Google Doubles Gmail Storage

One year to the day after search giant Google unveiled its beta Gmail service, the company announced it was doubling storage capacity to two gigabytes, up from one.

Google's announcement came one week after rival Yahoo! said it would quadruple storage allowance, from 250 megabytes to one gigabyte. Although the announcement may have been timed to the first birthday of the search giant's mail offering, Jupiter Research analyst Niki Scevak said there may have been an element of one-upmanship in the upgrade. "There's certainly always chest-beating going on," said Scevak.

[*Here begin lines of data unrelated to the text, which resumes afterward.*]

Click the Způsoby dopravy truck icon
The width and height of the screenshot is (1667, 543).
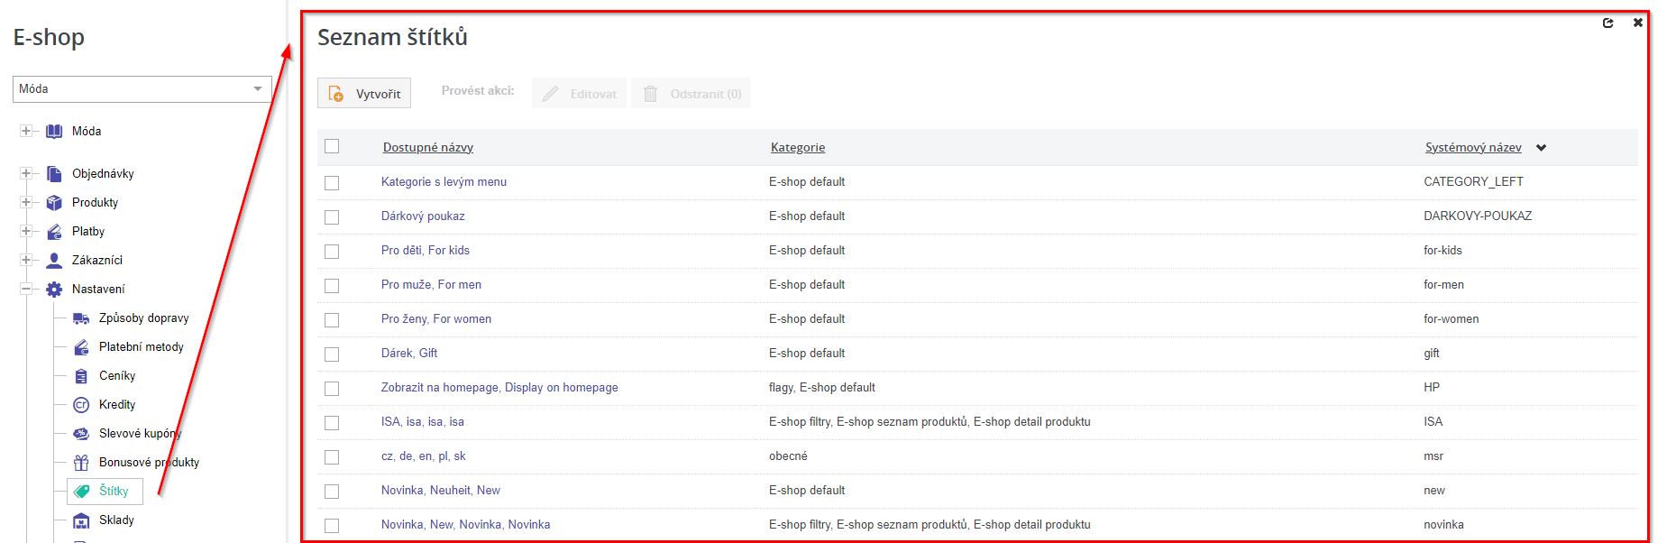[x=81, y=318]

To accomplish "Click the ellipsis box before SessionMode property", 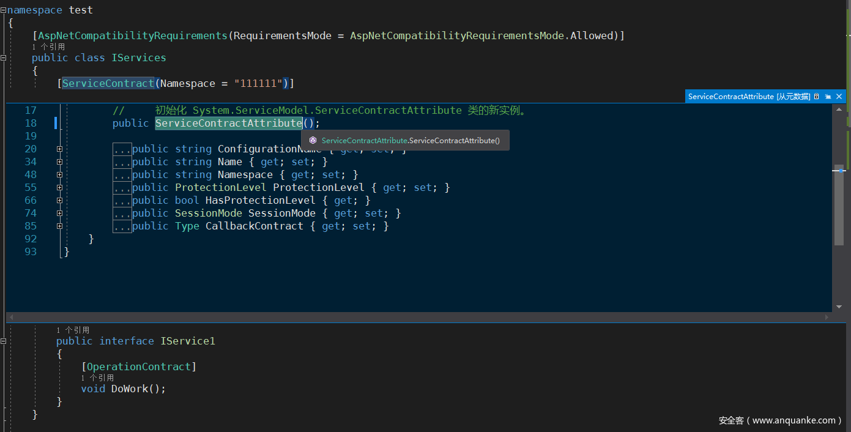I will point(122,214).
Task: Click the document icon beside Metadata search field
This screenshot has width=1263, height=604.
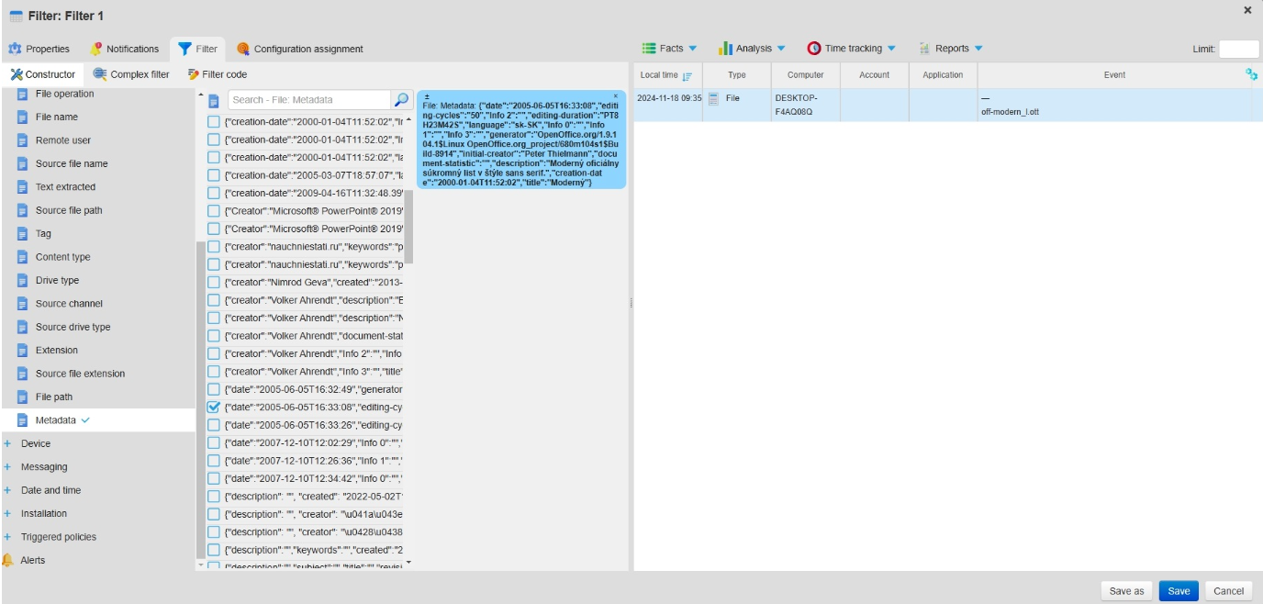Action: point(213,100)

But, while two gigabytes is a lot of space, Scevak said, it's unlikely that it will make too much of a difference to consumers, because for the average user, even one gigabyte is probably more than enough room. "Increasingly it will become irrelevant," he said. "In differentiation between Yahoo! Mail, Gmail, and Hotmail, I think storage is one factor that will increasingly disappear from consideration." Plus, Gmail's invite-only club lessens the move's effect, Scevak said. "From a consumer's point of view, it's relatively tough to be invited," he said. "It's certainly not a mainstream consumer service at this point in time. Consequently, its impact is muted by that fact."

In the larger and more abstract view of Google's mission--"organizing the world's information," according to the company's Web site--the move makes more sense, Scevak said. "When you're talking about two to five years down the track, it gives some sort of persistence to content," he said. "In the Hotmail world, everyone deleted things they sent and received; perhaps in a Gmail world, it allows you to search through those years of e-mail."

In addition to the beefed-up storage space, Google also unveiled a host of smaller features, including rich text formatting for highlighting, bulletted points, and colored text; Picasa compatibility; and automatic forwarding.